== Exercise material

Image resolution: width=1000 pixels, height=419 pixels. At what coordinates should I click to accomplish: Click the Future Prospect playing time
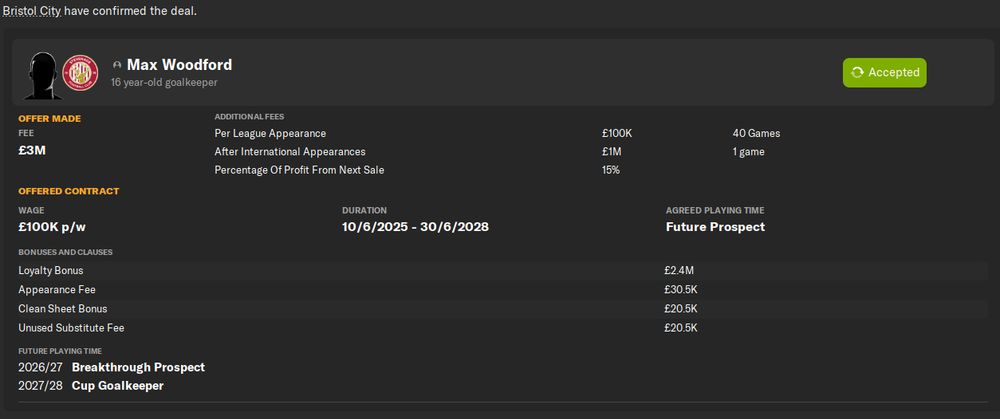[715, 227]
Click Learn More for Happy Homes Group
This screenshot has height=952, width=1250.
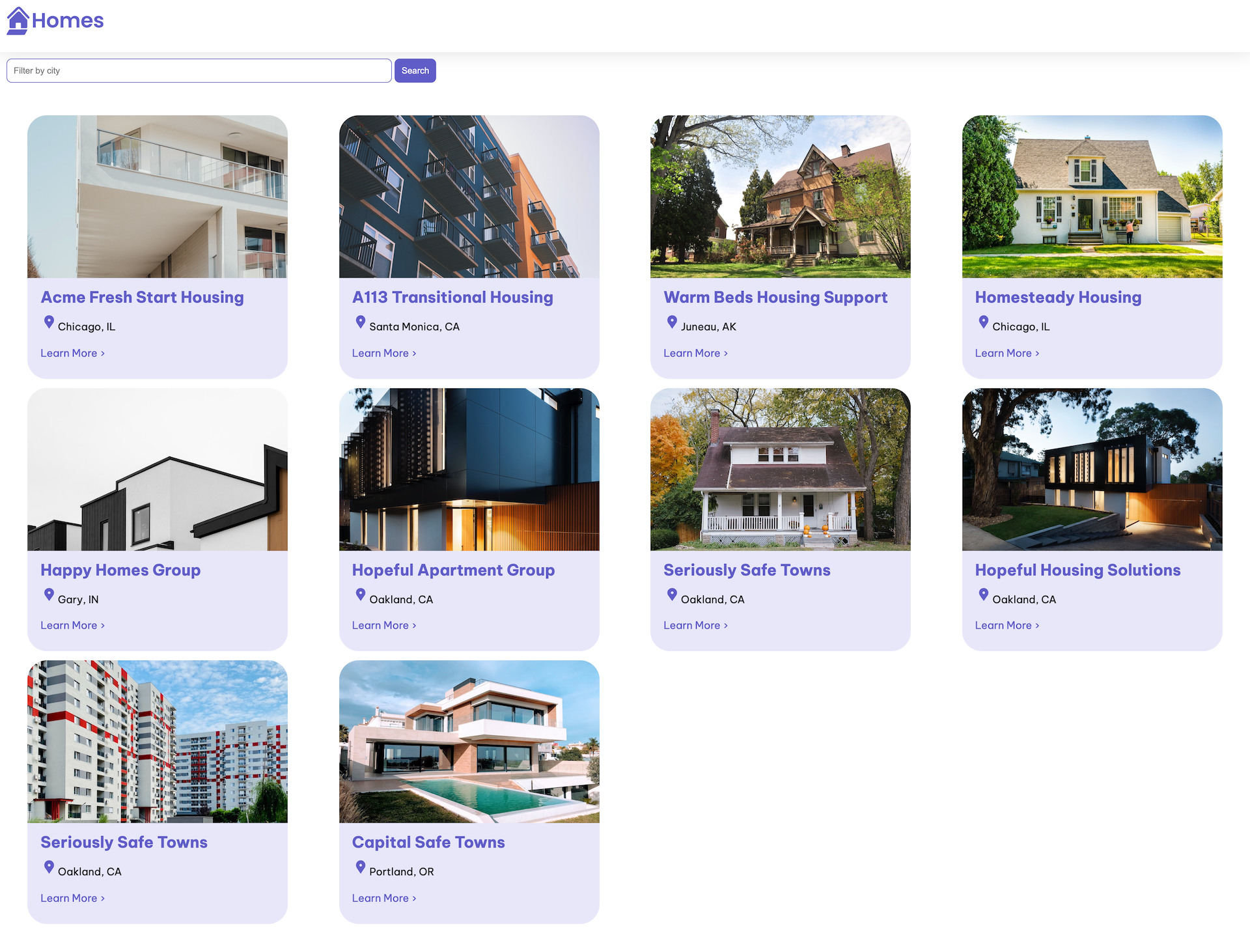(x=72, y=625)
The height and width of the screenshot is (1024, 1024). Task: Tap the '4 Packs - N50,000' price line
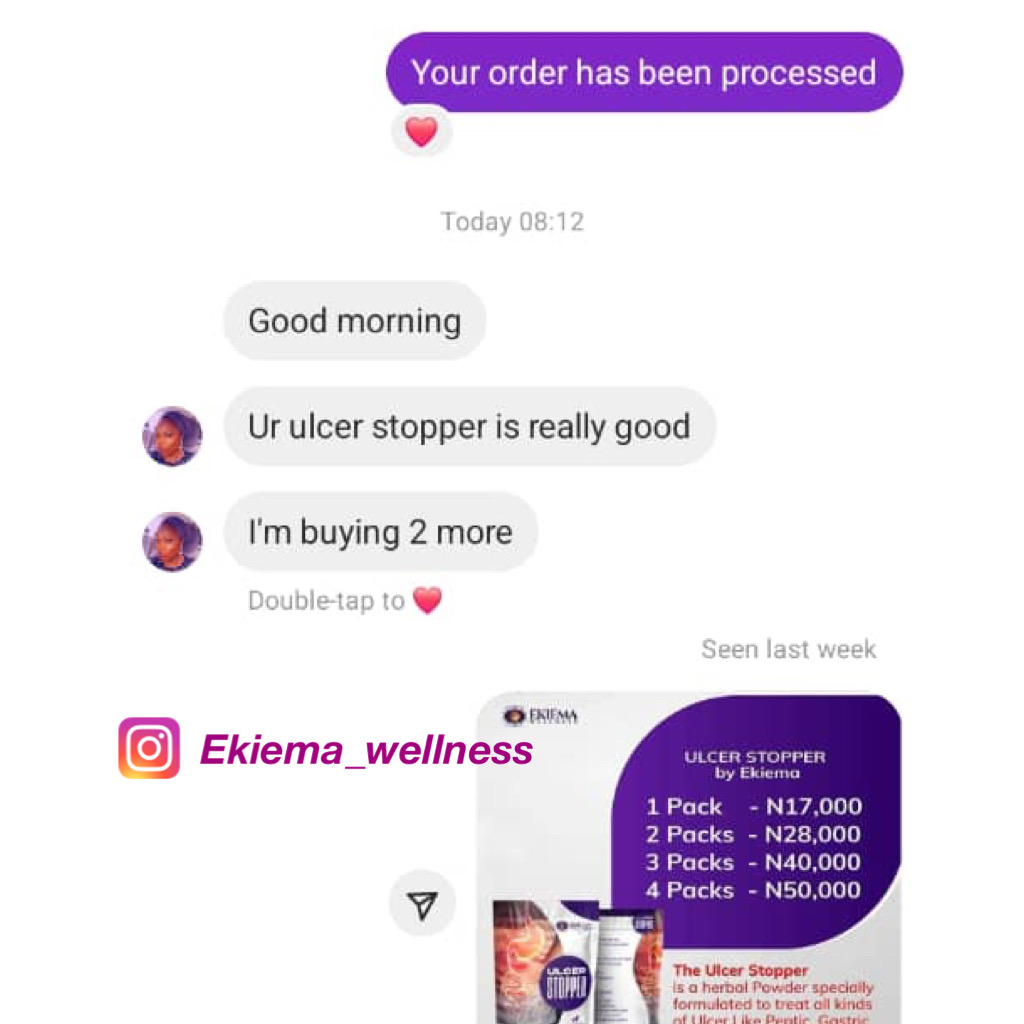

====

Exercise: The expected output is the lines from the line that contains "This screenshot has height=952, width=1250." through the last line of the material, reproduced exactly, with both ends present and pictures absent.

Exercise answer:
This screenshot has height=952, width=1250.
(x=72, y=625)
The height and width of the screenshot is (1024, 1024). Task: Tap the '4 Packs - N50,000' price line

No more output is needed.